Even with a brain the size of a sesame seed, honeybees (Apis mellifera) are capable of learning something about a phenomenon that, although simple, is the foundation for humans’ ability to think and communicate through symbols. In experiments conducted by psychologists Antonio Mauricio Moreno and Deisy de Souza, of Brazil’s Federal University of São Carlos (UFSCar) in the state of São Paulo, in collaboration with entomologist Judith Reinhard, of the University of Queensland, Australia, bees interested in getting a sip of sugar water learned to make a choice based on an arbitrary relation between two types of signals (colored and striped cards)—as arbitrary a relation as that between the word ball and the actual object to which it refers.
“The research is important for learning studies because it confirms that invertebrates are capable of learning arbitrary relations,” says Dora Ventura, a psychologist and animal vision specialist at the University of São Paulo (USP), who did not participate in the experiments. Prior to the study, which was published in December 2012 in the journal PLoS One, other results had suggested that bees could also exhibit this type of learning, the simplest of what are known as pre-symbolic behaviors because they are a prerequisite for language development. But evidence of this capability needed to be obtained. The work of the group in São Carlos lends strength to the idea that even the brain of a bee—larger than that of many insects but with fewer than a million neurons (humans have 86 billion)—is capable of such a feat, long considered the exclusive domain of vertebrates with a much larger brain, such as monkeys and humans.
Honeybees began attracting the attention of researchers in the 1940s, when Austrian zoologist Karl von Frisch described a behavior unique to the species: their famous dance, a complex choreography that bees exhibit when they return to the hive and tell their companions the location of the flowers they have found. Since then, dozens of behaviors have been observed, indicating a repertory comparable to that of birds and mammals that includes the ability to count to four.
Experiments with bees differ from those with other animals. Rats and pigeons are caged and deprived of food before training. Bees are free to return to the hive, which is placed outside the laboratory. “At the beginning of the experiment, I put a feeder with syrup made of sugar water near the hive,” explains Moreno, who has worked with bees since 2002. “If it’s not raining, the bees will discover the feeder.”
In a minute, a bee gets its fill of syrup and returns to the hive to unload it. Soon, it returns to the feeder for more. Moreno then moves the feeder from the hive into the laboratory, with a few bees trailing behind. When they reach the experimental apparatus, he uses a brush with gouache ink to mark the bees he will train shortly afterward. “Sometimes they get startled and fly away, but I try to mark gently, while they are busy sipping syrup,” Moreno says.
The most elementary task that the researchers teach the bees is to distinguish between two different signals, one placed in front of a feeder containing water and another in front of a feeder with the syrup. After two hours of training, a bee learns that only one of the signals indicates the presence of sugar.

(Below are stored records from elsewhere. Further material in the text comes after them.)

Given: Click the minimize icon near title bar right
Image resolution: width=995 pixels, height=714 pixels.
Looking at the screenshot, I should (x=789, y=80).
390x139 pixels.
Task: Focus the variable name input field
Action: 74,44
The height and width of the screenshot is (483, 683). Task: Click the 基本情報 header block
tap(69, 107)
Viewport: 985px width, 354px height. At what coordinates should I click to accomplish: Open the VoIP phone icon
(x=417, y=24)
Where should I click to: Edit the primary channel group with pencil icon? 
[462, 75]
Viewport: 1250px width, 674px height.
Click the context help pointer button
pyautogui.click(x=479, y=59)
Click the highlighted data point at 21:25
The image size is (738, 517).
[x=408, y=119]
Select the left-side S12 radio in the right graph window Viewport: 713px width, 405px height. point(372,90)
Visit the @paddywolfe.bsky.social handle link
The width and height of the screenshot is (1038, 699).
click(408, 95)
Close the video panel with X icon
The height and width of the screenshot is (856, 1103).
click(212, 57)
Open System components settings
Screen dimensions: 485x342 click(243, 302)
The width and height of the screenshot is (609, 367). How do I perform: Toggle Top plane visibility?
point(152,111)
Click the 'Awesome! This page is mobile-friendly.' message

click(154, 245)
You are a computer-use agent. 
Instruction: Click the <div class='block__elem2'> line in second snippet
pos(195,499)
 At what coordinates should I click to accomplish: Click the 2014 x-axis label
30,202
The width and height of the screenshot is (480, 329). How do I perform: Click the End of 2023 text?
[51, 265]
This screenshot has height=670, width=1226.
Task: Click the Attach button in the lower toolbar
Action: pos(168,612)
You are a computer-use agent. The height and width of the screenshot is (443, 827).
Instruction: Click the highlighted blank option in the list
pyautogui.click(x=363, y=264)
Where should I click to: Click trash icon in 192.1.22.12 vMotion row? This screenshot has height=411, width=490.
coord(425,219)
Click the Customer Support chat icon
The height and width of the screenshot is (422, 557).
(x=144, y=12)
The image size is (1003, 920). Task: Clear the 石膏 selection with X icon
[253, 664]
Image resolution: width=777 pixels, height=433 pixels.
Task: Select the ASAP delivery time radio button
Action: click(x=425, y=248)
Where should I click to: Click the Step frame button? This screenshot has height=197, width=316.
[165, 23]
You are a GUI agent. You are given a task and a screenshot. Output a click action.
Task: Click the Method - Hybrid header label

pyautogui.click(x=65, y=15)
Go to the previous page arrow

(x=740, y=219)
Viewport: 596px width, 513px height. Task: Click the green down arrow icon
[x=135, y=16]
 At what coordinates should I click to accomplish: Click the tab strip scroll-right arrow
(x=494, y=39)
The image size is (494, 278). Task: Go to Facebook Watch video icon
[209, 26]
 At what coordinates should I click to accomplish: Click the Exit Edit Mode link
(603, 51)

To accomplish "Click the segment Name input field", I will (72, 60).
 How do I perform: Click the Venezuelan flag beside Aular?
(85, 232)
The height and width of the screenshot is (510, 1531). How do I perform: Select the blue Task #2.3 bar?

That experiment, performed since the 1920s, is called simple discrimination.
The signals used are generally pairs of cards with colors, patterns or simple geometric shapes. Using as a basis studies by Dora Ventura on the visual capacity of bees, after several attempts, Moreno concluded that these insects do better distinguishing yellow cards from blue ones and black-and-white horizontally striped cards from vertically striped ones.
That does not mean, however, that bees are incapable of recognizing more complex signals. In 2010-2011, while Moreno was doing part of his doctoral research at the University of Queensland, he collaborated on another study conducted at Reinhard’s laboratory, in which Apis mellifera learned to differentiate paintings by Picasso from those of Monet. In simple-discrimination experiments using cards with reproductions of various works, one group of bees got syrup if they chose the Cubist over the Impressionist, while the other group was trained to make the opposite choice, and both groups were successful.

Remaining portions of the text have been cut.